We want to explain also how a man who is to face danger on horseback should be armed.

We say, then, that in the first place his breastplate must be made to fit his body. For the wellfitting breastplate is supported by the whole body, whereas one that is too loose is supported by the shoulders only, and one that is too tight is rather an encumbrance than a defence. 

[2] And, since the neck is one of the vital parts, we hold that a covering should be available for it also, standing up from the breastplate itself and shaped to the neck. For this will serve as an ornament, and at the same time, if properly made, will cover the rider's face, when he pleases, as high as the nose. 

[3] For the helmet we consider the Boeotian pattern the most satisfactory: for this, again, affords the best protection to all the parts that project above the breastplate without obstructing the sight. As for the pattern of the breastplate, it should be so shaped as not to prevent the wearer from sitting down or stooping. 

[4] About the abdomen and middle and round that region let the flaps be of such material and such a size that they will keep out missiles. 

[5] And as a wound in the left hand disables the rider, we also recommend the piece of armour invented for it called the “hand.”47 For it protects the shoulder, the arm, the elbow, and the fingers that hold the reins; it will also extend and fold up; and in addition it covers the gap left by the breastplate under the armpit. 

[6] But the right hand must be raised when the man intends to fling his javelin or strike a blow.
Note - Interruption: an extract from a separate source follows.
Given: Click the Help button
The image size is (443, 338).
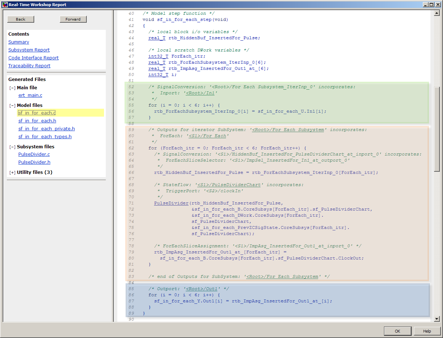Looking at the screenshot, I should pos(427,331).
Consequently that portion of the breastplate that hinders him in doing that should be removed; and in place of it there should be detachable flaps at the joints, in order that, when the arm is elevated, they may open correspondingly, and may close when it is lowered. 

[7] For the fore-arm it seems to us that the piece put over it separately like a greave is better than one48 that is bound up together with a piece of armour.49 The part that is left exposed when the right arm is raised should be covered near the breastplate with calf-skin or metal; otherwise the most vital part will be unprotected.

[8] Since the rider is seriously imperilled in the event of his horse being wounded, the horse also should be armed, having head, chest, and thigh pieces: the last also serve to cover the rider's thighs. But above all the horse's belly must be protected; for this, which is the most vital part, is also the weakest. It is possible to make the cloth serve partly as a protection to it. 

[9] The quilting of the cloth should be such as to give the rider a safer seat and not to gall the horse's back.

Thus horse and man alike will be armed in most parts. 

[10] But the rider's shins and feet will of course be outside the thigh-pieces. These too can be guarded if boots made of shoe-leather are worn: there will thus be armour for the shins and covering for the feet at the same time.

[11] These are the defensive arms which with the gracious assistance of heaven will afford protection from harm. For harming the enemy we recommend the sabre50 rather than the sword, because, owing to his lofty position, the rider will find the cut with the Persian sabre more efficacious than the thrust with the sword. 

[12] And, in place of the spear with a long shaft, seeing that it is both weak and awkward to manage, we recommend rather the two Persian javelins of cornel wood. For the skilful man may throw the one and can use the other in front or on either side or behind. They are also stronger than the spear and easier to manage.51

[13] We recommend throwing the javelin at the longest range possible. For this gives a man more time to turn his horse and to grasp the other javelin. We will also state in a few words the most effective way of throwing the javelin. If a man, in the act of advancing his left side, drawing back his right, and rising from his thighs, discharges the javelin with its point a little upwards, he will give his weapon the strongest impetus and the furthest carrying power; it will be most likely to hit the mark, however, if at the moment of discharge the point is always set on it.

[14] These notes, instructions and exercises which we have here set down are intended only for the private person. What it belongs to a cavalry leader to know and to do has been set forth in another book.